━━ Exercise materials

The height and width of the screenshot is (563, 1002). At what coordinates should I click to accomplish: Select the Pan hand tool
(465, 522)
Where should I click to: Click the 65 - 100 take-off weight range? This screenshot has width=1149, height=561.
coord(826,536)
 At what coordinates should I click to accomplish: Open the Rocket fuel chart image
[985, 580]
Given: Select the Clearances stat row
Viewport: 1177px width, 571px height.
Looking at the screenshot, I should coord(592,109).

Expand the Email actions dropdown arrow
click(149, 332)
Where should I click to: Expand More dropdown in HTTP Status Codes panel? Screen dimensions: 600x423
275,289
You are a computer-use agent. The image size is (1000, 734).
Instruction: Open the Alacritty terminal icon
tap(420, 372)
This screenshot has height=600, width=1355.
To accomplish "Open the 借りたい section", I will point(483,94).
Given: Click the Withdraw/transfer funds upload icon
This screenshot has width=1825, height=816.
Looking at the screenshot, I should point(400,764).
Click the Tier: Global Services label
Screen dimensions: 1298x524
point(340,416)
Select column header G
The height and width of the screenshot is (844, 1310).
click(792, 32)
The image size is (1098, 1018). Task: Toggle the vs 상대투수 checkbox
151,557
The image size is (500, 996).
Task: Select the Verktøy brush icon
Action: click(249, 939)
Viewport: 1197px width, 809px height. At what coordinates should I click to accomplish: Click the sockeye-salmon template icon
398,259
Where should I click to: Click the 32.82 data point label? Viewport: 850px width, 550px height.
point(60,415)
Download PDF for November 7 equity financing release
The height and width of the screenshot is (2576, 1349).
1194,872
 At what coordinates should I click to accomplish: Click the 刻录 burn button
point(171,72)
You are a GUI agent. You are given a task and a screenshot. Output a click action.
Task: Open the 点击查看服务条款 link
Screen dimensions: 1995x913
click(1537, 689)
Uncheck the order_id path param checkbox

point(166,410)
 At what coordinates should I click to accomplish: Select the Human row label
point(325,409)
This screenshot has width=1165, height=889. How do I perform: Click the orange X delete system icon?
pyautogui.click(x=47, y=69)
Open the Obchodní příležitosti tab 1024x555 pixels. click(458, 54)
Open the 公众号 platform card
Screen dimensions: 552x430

━━━━

• **Task description**: Please make the answer a complete, exact reproduction of the records.

• **Solution to this exercise**:
The height and width of the screenshot is (563, 1002). At what coordinates should I click to accomplish: Select the Pan hand tool
(465, 522)
Where should I click to: Click the 65 - 100 take-off weight range? This screenshot has width=1149, height=561.
coord(826,536)
 At what coordinates should I click to accomplish: Open the Rocket fuel chart image
[985, 580]
Given: Select the Clearances stat row
Viewport: 1177px width, 571px height.
Looking at the screenshot, I should coord(592,109).

Expand the Email actions dropdown arrow
click(149, 332)
Where should I click to: Expand More dropdown in HTTP Status Codes panel? Screen dimensions: 600x423
275,289
You are a computer-use agent. The image size is (1000, 734).
Instruction: Open the Alacritty terminal icon
tap(420, 372)
This screenshot has height=600, width=1355.
To accomplish "Open the 借りたい section", I will point(483,94).
Given: Click the Withdraw/transfer funds upload icon
This screenshot has width=1825, height=816.
Looking at the screenshot, I should point(400,764).
Click the Tier: Global Services label
Screen dimensions: 1298x524
point(340,416)
Select column header G
The height and width of the screenshot is (844, 1310).
click(792, 32)
The image size is (1098, 1018). Task: Toggle the vs 상대투수 checkbox
151,557
The image size is (500, 996).
Task: Select the Verktøy brush icon
Action: click(249, 939)
Viewport: 1197px width, 809px height. At what coordinates should I click to accomplish: Click the sockeye-salmon template icon
398,259
Where should I click to: Click the 32.82 data point label? Viewport: 850px width, 550px height.
point(60,415)
Download PDF for November 7 equity financing release
The height and width of the screenshot is (2576, 1349).
1194,872
 At what coordinates should I click to accomplish: Click the 刻录 burn button
point(171,72)
You are a GUI agent. You are given a task and a screenshot. Output a click action.
Task: Open the 点击查看服务条款 link
Screen dimensions: 1995x913
click(1537, 689)
Uncheck the order_id path param checkbox

point(166,410)
 At what coordinates should I click to accomplish: Select the Human row label
point(325,409)
This screenshot has width=1165, height=889. How do I perform: Click the orange X delete system icon?
pyautogui.click(x=47, y=69)
Open the Obchodní příležitosti tab 1024x555 pixels. click(458, 54)
Open the 公众号 platform card
Screen dimensions: 552x430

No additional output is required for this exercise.